While scientists across the globe labor in quiet laboratories, charting the course of humanity’s survival, some are tackling the question of how to feed ten billion mouths within the next decade. They bend over microscopes and models, innovating seeds that resist drought, re-engineering soil, and harnessing biotechnology to avert famine. Others are bent over blueprints of future highways in the sky, designing faster, cleaner transportation systems, or wrestling with energy efficiency to birth a world where power no longer poisons the air we breathe. In the same breath, other minds are cracking the code of clean energy, solar arrays, nuclear fusion, wind corridors, all in pursuit of preserving Earth for generations unborn.
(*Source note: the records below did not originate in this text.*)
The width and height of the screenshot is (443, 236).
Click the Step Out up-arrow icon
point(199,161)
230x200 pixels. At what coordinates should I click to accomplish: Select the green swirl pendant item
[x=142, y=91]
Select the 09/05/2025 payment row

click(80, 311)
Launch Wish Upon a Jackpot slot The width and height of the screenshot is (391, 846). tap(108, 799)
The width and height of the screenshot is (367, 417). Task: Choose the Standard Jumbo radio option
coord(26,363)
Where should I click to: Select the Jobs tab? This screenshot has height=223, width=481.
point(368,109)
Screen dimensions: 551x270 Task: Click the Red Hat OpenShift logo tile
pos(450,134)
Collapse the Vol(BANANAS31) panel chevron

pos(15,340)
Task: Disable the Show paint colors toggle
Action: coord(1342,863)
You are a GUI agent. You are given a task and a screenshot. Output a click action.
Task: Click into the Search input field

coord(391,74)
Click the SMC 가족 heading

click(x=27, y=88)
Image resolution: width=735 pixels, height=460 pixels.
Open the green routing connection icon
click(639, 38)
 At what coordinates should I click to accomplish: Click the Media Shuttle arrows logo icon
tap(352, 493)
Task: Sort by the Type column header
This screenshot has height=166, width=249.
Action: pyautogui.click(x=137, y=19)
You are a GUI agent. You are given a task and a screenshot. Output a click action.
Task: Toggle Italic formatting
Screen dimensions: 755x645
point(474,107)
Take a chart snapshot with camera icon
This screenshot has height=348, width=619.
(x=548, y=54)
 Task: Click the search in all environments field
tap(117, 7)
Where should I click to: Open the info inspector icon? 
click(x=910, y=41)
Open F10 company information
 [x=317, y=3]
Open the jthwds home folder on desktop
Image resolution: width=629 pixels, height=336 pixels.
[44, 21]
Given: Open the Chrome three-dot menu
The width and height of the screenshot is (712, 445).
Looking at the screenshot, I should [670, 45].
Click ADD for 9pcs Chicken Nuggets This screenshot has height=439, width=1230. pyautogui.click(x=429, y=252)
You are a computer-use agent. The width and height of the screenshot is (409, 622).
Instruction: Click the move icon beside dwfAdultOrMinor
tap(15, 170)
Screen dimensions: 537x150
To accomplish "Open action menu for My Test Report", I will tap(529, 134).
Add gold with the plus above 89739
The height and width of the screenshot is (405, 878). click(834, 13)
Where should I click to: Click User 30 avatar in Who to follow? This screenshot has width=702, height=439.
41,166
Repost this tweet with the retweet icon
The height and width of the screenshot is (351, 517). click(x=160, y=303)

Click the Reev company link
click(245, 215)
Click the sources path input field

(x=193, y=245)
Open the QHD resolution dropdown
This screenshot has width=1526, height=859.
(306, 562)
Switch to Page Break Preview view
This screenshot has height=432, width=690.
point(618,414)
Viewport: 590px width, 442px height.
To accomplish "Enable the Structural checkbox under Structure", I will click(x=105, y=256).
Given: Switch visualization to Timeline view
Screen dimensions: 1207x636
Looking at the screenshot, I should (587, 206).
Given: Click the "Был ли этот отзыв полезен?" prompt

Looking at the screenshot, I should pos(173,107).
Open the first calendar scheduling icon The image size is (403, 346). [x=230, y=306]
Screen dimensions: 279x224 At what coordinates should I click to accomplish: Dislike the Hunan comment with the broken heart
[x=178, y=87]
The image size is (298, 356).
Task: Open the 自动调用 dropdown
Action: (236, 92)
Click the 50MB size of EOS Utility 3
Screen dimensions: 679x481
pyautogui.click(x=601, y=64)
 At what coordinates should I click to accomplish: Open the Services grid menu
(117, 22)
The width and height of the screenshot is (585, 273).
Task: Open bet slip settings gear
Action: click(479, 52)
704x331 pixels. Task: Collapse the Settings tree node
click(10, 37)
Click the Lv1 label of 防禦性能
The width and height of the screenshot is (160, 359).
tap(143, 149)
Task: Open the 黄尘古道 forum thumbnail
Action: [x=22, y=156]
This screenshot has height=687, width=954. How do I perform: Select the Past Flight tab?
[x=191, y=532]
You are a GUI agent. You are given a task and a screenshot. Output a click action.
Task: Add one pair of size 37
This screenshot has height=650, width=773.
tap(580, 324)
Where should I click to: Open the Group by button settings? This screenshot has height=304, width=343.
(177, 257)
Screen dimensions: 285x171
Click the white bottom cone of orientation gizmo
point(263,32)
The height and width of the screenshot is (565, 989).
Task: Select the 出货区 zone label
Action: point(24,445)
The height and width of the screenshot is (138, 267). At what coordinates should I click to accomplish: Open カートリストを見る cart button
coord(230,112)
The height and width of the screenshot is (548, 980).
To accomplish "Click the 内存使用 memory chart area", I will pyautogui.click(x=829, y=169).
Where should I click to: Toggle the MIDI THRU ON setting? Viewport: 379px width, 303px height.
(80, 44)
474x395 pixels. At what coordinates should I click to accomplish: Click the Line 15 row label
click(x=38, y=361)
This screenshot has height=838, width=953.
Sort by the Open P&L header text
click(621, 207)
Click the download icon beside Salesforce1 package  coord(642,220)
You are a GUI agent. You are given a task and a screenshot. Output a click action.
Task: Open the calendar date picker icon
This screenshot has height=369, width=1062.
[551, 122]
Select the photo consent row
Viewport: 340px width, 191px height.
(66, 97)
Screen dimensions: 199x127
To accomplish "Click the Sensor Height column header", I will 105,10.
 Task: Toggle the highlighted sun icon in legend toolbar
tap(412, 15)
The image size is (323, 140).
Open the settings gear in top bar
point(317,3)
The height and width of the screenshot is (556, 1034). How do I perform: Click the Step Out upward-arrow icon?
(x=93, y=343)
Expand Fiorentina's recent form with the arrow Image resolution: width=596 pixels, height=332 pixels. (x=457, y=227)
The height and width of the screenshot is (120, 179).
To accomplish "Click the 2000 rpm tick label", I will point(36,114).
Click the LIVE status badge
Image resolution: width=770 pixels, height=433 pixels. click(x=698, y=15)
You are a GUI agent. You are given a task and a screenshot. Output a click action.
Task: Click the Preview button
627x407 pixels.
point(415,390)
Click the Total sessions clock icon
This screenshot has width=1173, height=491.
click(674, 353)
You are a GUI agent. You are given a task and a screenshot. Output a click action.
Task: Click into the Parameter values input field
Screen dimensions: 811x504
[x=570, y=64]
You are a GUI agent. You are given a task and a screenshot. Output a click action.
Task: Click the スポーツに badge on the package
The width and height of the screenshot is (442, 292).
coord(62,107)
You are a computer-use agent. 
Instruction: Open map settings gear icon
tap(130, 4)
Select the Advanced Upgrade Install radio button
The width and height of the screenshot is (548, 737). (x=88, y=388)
But while these hands and minds carry the weight of tomorrow, my dear Pentecostal brethren, especially many in Africa, often set their gaze elsewhere. With Bibles in one hand and calendars of feasts in the other, they calculate the day of rapture, convinced it hovers at the edge of the present moment. To them, planning is vanity, investment is futility, and tomorrow is a mirage because “it could all end any second.” This eschatological obsession becomes not hope but paralysis, an excuse to abdicate responsibility.
And here lies the paradox: you see why God, in His infinite wisdom, has not entrusted the tools of scientific preservation, technological innovation, and economic foresight into such hands? For what would become of a planet governed by those who refuse to believe in tomorrow? The God who commanded man to “occupy till I come” has never honored idleness dressed as spirituality. He has never rewarded a people who bury their talents in the soil of apocalyptic fear while others multiply theirs into solutions that feed nations.
True faith does not discard science; it inspires stewardship. True spirituality does not negate planning; it dignifies it. To reduce life to a countdown of rapture is to insult the very God who gave humanity mind, matter, and mandate. For it is through the same science that many despise that the hungry will eat, the sick will heal, and the earth will breathe again.


The future will not wait for those who refuse to build it. And history is often unkind to a people who mistake passivity for piety.